═════ Record extracts
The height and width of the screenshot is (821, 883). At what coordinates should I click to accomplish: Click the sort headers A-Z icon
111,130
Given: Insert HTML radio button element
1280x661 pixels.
══════════
═════ Record extracts
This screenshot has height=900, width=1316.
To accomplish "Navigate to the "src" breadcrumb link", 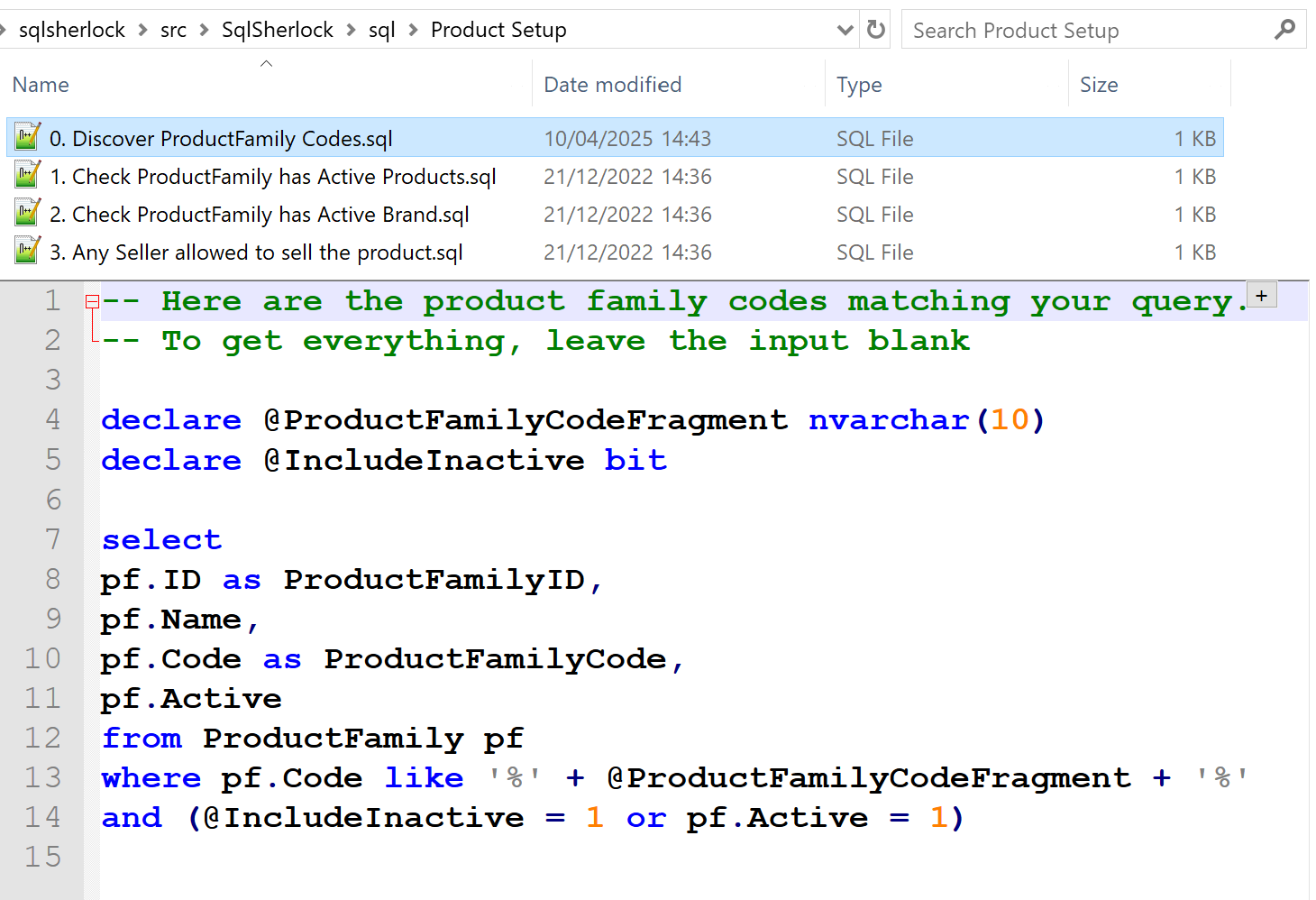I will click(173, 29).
══════════
* **Exercise aim**
Copy the data from the line with "The height and" up to and including the line with "1280x661 pixels.", keeping every line as it stands.

* **Correct answer**
The height and width of the screenshot is (821, 883). At what coordinates should I click to accomplish: Click the sort headers A-Z icon
111,130
Given: Insert HTML radio button element
1280x661 pixels.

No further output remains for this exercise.